L’e-commerce sconterà l’imposta nel paese di arrivo

di Alan Rhode

Dal 1° gennaio 2021 l’Iva sulle vendite e-commerce a consumatori europei sarà sempre dovuta nello Stato di destinazione dei prodotti, a prescindere dal volume d’affari generato dal “merchant”. Nel complicato sistema attualmente in vigore, invece, l’Iva sulle vendite a distanza si applica nello stato di partenza dei prodotti fino a quando il venditore non raggiunge una specifica soglia di volume d’affari annuo nello Stato di destinazione (da 35.000 a 100.000 euro, a seconda dello Stato). Una volta superata la soglia dello Stato Ue d’arrivo, tutte le successive vendite a distanza verso tale territorio diventano imponibili Iva in quest’ultimo (per un determinato lasso temporale). L’attuale sistema impone al venditore di monitorare costantemente i ricavi generati in ciascun Stato europeo e, soprattutto, d’identificarsi a fini Iva dove abbia superato le soglie, con notevole dispendio economico. Dal 2021, i venditori e-commerce dovranno, si, applicare sempre l’Iva dello Stato Ue di destinazione dei prodotti (fin dalla prima vendita), ma potranno dichiarare e versare l’Iva estera autonomamente utilizzando il Moss, l’interfaccia digitale già in uso per i servizi digitali dal 2015. Nessun obbligo, pertanto, di dotarsi di una partita Iva in altri Stati Ue. Inoltre, l’impresa venditrice continuerà ad applicare le regole di fatturazione del paese europeo dov è stabilita; notevole semplificazione rispetto all’attuale regime, che impone al venditore sopra-soglia d’apprendere le regole di certificazione fiscale di altri Stati.

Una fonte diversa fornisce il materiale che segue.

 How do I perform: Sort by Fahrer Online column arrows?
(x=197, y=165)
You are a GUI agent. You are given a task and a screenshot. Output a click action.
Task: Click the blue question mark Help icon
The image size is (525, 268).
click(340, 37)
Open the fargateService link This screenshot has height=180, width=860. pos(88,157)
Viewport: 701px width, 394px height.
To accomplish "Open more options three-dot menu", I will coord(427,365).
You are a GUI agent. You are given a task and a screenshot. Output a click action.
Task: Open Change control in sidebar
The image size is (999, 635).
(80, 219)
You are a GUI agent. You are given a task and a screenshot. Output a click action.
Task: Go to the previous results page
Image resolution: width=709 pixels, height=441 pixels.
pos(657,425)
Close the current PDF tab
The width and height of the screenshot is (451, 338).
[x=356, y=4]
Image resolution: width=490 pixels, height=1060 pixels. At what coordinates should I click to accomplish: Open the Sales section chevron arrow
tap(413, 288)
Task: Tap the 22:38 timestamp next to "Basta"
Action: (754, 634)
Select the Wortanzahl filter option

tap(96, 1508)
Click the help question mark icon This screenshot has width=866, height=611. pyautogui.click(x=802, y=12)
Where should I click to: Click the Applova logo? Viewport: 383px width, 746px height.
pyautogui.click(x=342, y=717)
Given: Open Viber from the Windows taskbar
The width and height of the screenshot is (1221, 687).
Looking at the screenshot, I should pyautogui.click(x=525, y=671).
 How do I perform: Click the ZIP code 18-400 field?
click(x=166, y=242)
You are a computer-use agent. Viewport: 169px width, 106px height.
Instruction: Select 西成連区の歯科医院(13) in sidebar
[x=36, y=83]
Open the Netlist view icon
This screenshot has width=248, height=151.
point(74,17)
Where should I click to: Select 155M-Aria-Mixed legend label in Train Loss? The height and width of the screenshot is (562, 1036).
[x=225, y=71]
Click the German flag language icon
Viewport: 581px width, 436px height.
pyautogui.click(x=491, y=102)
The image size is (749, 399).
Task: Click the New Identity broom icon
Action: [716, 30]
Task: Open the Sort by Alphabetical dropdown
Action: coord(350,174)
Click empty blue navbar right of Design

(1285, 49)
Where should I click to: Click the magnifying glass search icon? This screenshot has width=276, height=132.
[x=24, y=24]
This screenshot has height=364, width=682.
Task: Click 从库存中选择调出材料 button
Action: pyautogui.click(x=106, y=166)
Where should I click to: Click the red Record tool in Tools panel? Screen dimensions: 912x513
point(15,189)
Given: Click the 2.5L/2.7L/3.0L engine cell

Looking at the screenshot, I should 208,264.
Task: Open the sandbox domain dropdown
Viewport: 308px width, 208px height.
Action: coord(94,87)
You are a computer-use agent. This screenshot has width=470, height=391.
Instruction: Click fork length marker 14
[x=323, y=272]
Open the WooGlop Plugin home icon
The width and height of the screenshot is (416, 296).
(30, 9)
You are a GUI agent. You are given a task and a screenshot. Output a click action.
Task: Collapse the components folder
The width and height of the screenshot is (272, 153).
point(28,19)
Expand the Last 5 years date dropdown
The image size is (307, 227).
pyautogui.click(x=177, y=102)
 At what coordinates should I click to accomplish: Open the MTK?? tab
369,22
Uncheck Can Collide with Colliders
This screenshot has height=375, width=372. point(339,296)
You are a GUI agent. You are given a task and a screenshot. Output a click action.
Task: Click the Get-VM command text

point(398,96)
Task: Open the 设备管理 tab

Con la riforma, sempre dal 2021, scatta la rimozione della franchigia Iva per le importazioni (da 10 a 22 euro) e la previsione di una responsabilità Iva per i marketplace che facilitino la vendita di prodotti di valore fino 150 euro, ove i prodotti siano spediti al consumatore direttamente da un territorio extra-europeo. Inoltre, una proposta di direttiva della Commissione dello scorso ottobre prevede che, dal 2022, anche gli scambi intracomunitari di beni destinati a «operatori economici» siano soggetti all’Iva nello stato Ue di destinazione, con applicazione del tributo da parte del venditore e contestuale utilizzo del Moss. Tale sistema definitivo sostituirà l’attuale regime transitorio, che prevede una cessione non imponibile nello Stato membro di partenza e un acquisto intracomunitario soggetto a Iva nello Stato Ue d’arrivo, con l’acquirente tenuto al versamento dell’imposta.

Unica eccezione, in una prima fase, se la vendita sarà rivolta a un «soggetto passivo certificato»; l’Iva qui continuerà ad essere rilevata dal cessionario mediante reverse charge. Nell’ambito di un regime armonizzato, saranno i singoli stati Ue a certificare quali operatori locali hanno lo status di soggetti passivi certificati e beneficiare della semplificazione. La certificazione fornita da uno Stato membro varrà in tutta l’Unione. Dopo cinque anni il regime definitivo di tassazione Iva nello stato dell’acquirente sarà esteso anche alle forniture transfrontaliere di servizi verso operatori economici.